§ **What the task asks**
Transcribe the records verbatim, images excluded.

╭─ Records provided

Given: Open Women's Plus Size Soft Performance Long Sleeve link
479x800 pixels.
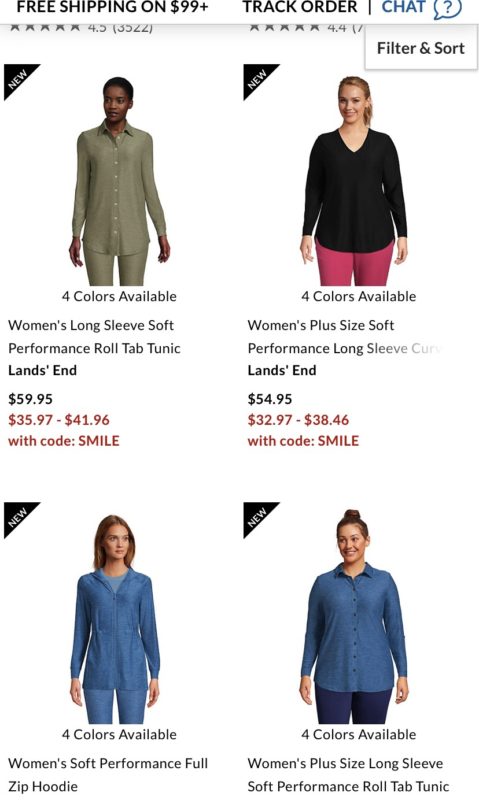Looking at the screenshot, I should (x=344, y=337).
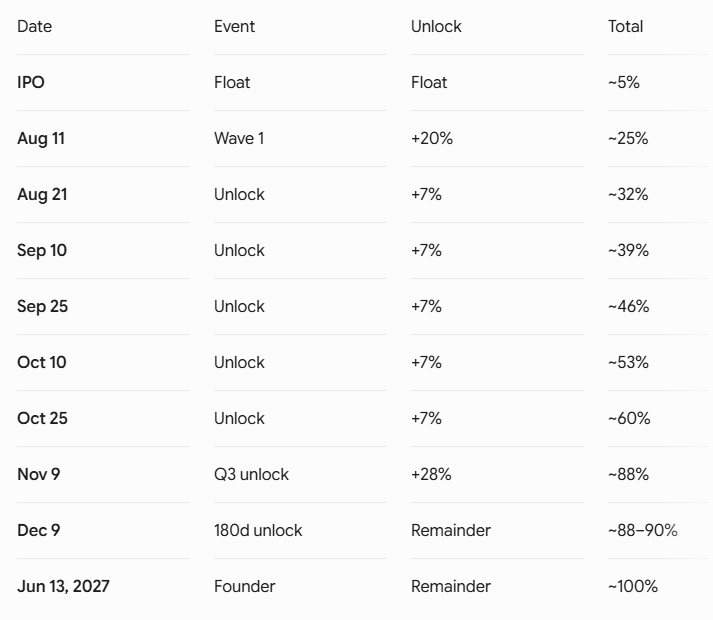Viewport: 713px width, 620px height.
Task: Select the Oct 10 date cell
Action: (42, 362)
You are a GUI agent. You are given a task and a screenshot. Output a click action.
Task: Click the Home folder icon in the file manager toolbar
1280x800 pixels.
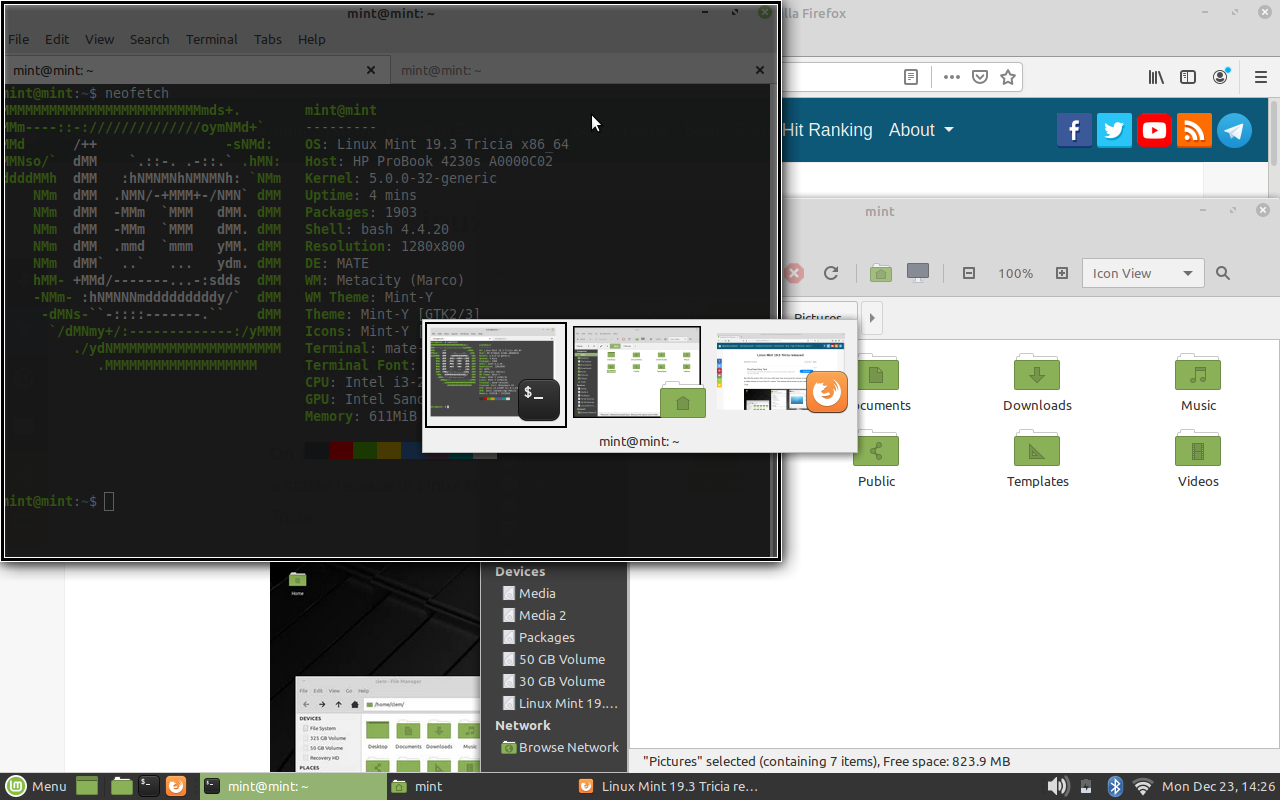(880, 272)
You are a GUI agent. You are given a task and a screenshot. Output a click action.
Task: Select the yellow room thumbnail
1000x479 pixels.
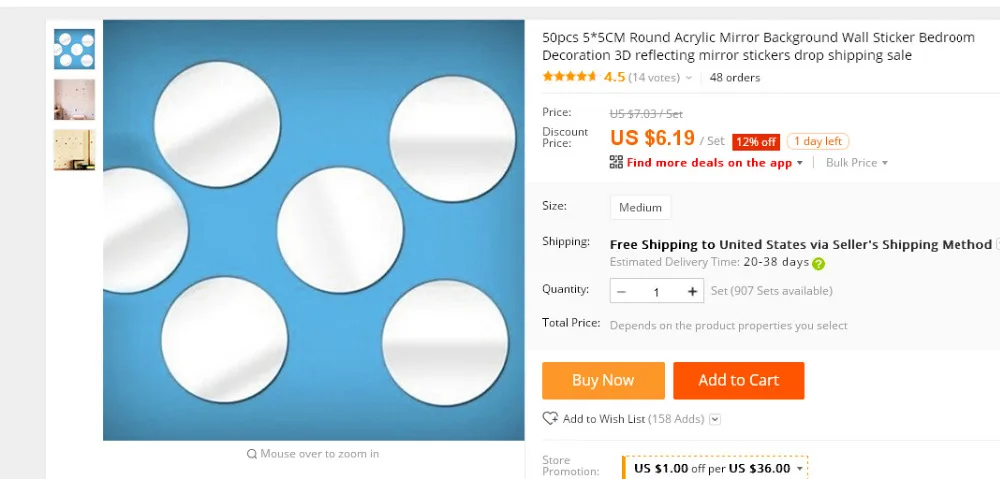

╰─

§ **Task result**
Given: Open Women's Plus Size Soft Performance Long Sleeve link
479x800 pixels.
Looking at the screenshot, I should (x=344, y=337).
Viewport: 713px width, 620px height.
Task: Select the Oct 10 date cell
Action: (42, 362)
You are a GUI agent. You are given a task and a screenshot. Output a click action.
Task: Click the Home folder icon in the file manager toolbar
1280x800 pixels.
(880, 272)
You are a GUI agent. You are given a task and a screenshot. Output a click action.
Task: Select the yellow room thumbnail
1000x479 pixels.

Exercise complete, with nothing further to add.